What all the above-mentioned and comparable affairs have in common is that they deal with the so-called network goods. In contrast to issues that will be analyzed in later chapters, such as currencies or trade, or even more so with anything related to armed conflicts or justice, “network” goods involve little conflict of interest. Almost everybody can be interested in coordinating standards for time, weights and measures, or in facilitating communication exchanges—well, “almost” because a few people still may prefer to live in isolation and self-contentment.

Network goods bestow higher benefits to each user the higher the number of users. For example, the higher the number of people using the same calendar or the metric system, the easier the coordination among them; the more widely accepted the criteria and decisions to use air space, the safer and more numerous travels can be; the higher the number of websites, blogs, and links, the larger the amount of information and potential communicators every web user may enjoy. There is no rivalry of direct conflict between users for using the same good. For any person or group, the option to stay outside this kind of network and try to build its own services by itself may not produce the same benefits as those that can be expected from broad cooperation. This is not certainly the case for economic or security issues, in which competition and conflict may prevail.

Very simple organizational structures at the global level can be efficient in attaining coordination and agreements for “network” goods and services. In the current world, there are not only gigantic and complex international organizations dealing with conflictive matters, but also a high number of lesser-known “bureaus,” “secretariats,” and “offices” that make the universal use of such extremely useful agreements possible. Their typical institutional formula, which may be backed by near-universal membership or adherence, focuses on a technical and administrative secretariat formed by experts in the field, which usually performs rather efficiently.

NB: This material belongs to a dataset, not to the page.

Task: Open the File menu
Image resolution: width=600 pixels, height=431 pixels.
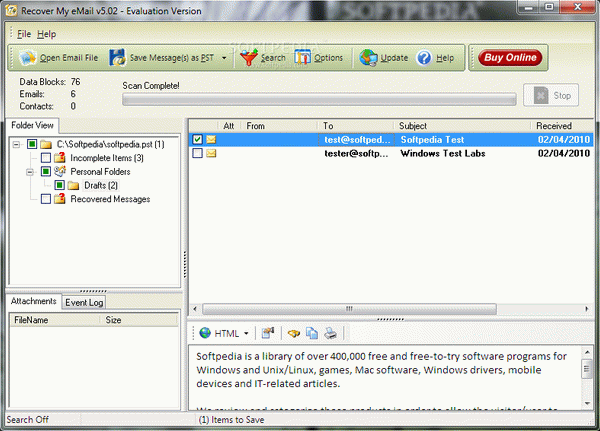Action: [x=24, y=34]
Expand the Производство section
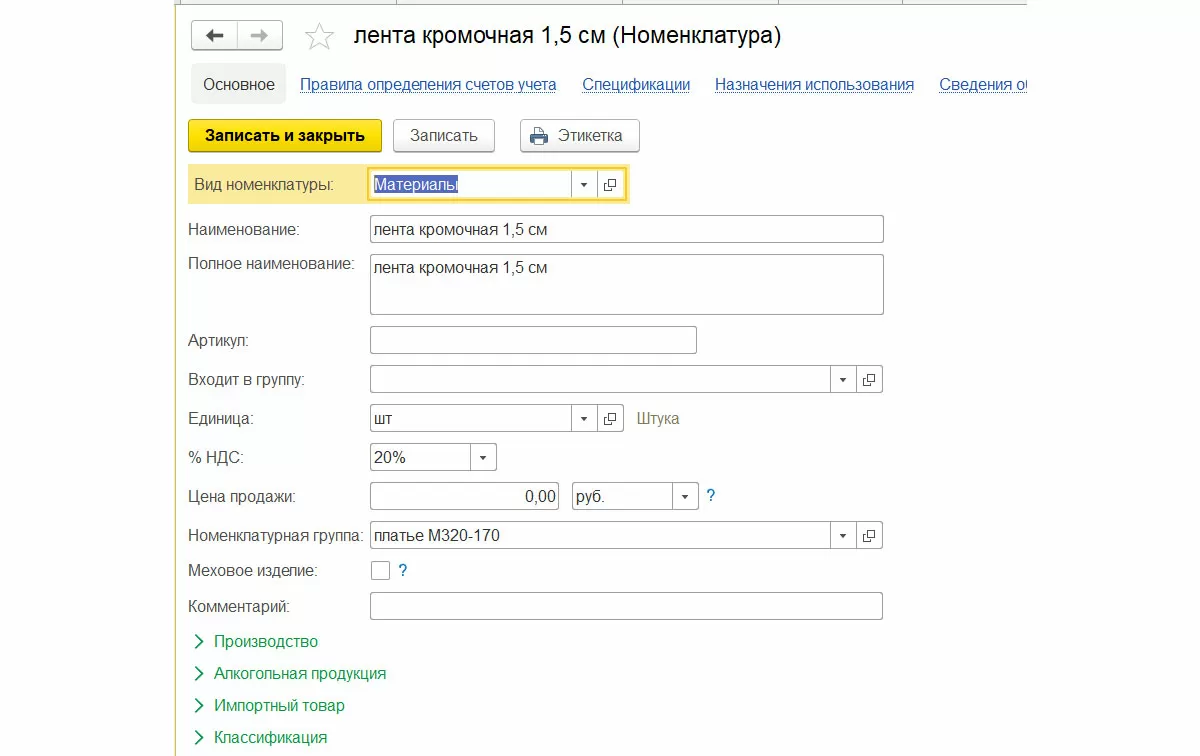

Due to its effectiveness and ease, this type of international organization is little intriguing and therefore has not attracted much attention from scholars or news-makers. But, it is precisely their effectiveness and ease that can make bureau-type organizations a helpful reference to realize that other types of organizations need to overcome different problems and difficulties to attain a satisfying provision of global public goods.

Networks goods can be provided by very different actors, organizations, and groups, as we will illustrate in the following few pages. Their success is not due to any special circumstance in world affairs or to the good skills of the initial institutional designer, as we will see with a few outstanding examples. It mainly depends on the intrinsic nature of network goods, which, as they can provide universal benefits, can generate relatively easy coordination and cooperation among potential partners acting in their own self-interest. The same simplicity in organizational structure does not work well for other type of collective goods involving higher levels of conflict of interests.

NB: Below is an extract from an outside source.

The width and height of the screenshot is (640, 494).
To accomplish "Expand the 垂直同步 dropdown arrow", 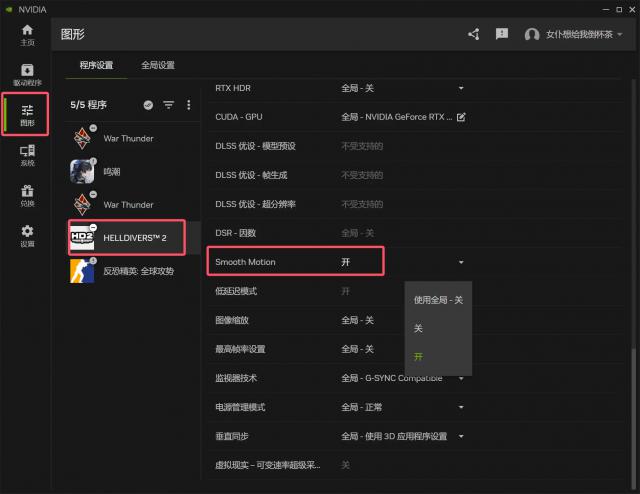I will coord(461,436).
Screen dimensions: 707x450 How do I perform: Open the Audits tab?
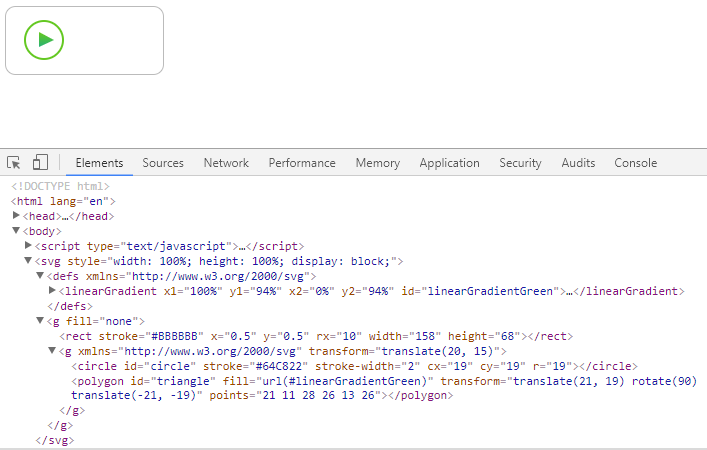point(578,163)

Yet, in spite of its simplicity and efficiency, building these global institutions has not always been an easy endeavor. Two things seem to be necessary to effectively organize the global provision of a network good: formula and authority.

First, there must be a formula that can act as a “focal point” able to attract the agreement of all powers of the world. The focal point can be a technical or scientific proposal, even if mistaken, as we will see for the measurements of time and space, but with the aura of prestige and reliability, on which everybody can converge.

Second, the proposal for coordination of rules and standards must be presented by somebody with sufficiently accepted authority to be heeded. In principle, and given the potential benefits that everybody can obtain from cooperating on these issues, any actor’s unilateral initiative to start cooperating can attain broad following. But the actor in question must have high visibility, spiritual, economic, or military strength, a neutral, privileged position to build bridges with many different countries, or some other universally recognized ascendancy. That is how some of the aforementioned disparate providers attained their accomplishments. In the following pages, I present a few of these cases related to time, measures, and communications, as well as a general survey of simple yet not-so-easy-to-build organizations that supply global network goods.

All civilizations have had calendars to measure and apportion such a vital dimension for human beings as time. The length of a day and night did not present major trouble, while its arbitrary division in 24 hours of 60 minutes and in minutes of 60 seconds had existed since the Babylonians. The measure and the apportionment of the year, though, required more sophisticated calculations. For the Egyptians, a year had 365 ¼ days, while for the ancient Chinese, Greeks, and Hebrews, the basic year had 354 days to which a variable number of days were added at intervals in order to keep the calendar aligned with the seasons. The early Romans used an official 335-day year, which was increasingly misaligned with the solar year. None of these calendars was universal, of course.

It was the Roman emperor Julius Caesar who established, for the first time, a calendar that would surpass the borders of his great empire. Going back to the measurements of the Egyptians, Julius decreed that a year lasted 365 ¼ days. Therefore, a year of 365 days plus a leap year, adding one extra day every four years, was established from January 1, of 46 BC, after adding 90 missing days to the previous counting during the year 45. Julius Caesar also replaced the previous division of the year into 10 months into one with 12, while keeping the seven-day week. The names of July and August still recognize the foundational role of the emperor and his successor. The Julian calendar was adopted by the Christian Church, which gave it its aim of universality (and it is still used for religious festivities by the Greek Orthodox Church).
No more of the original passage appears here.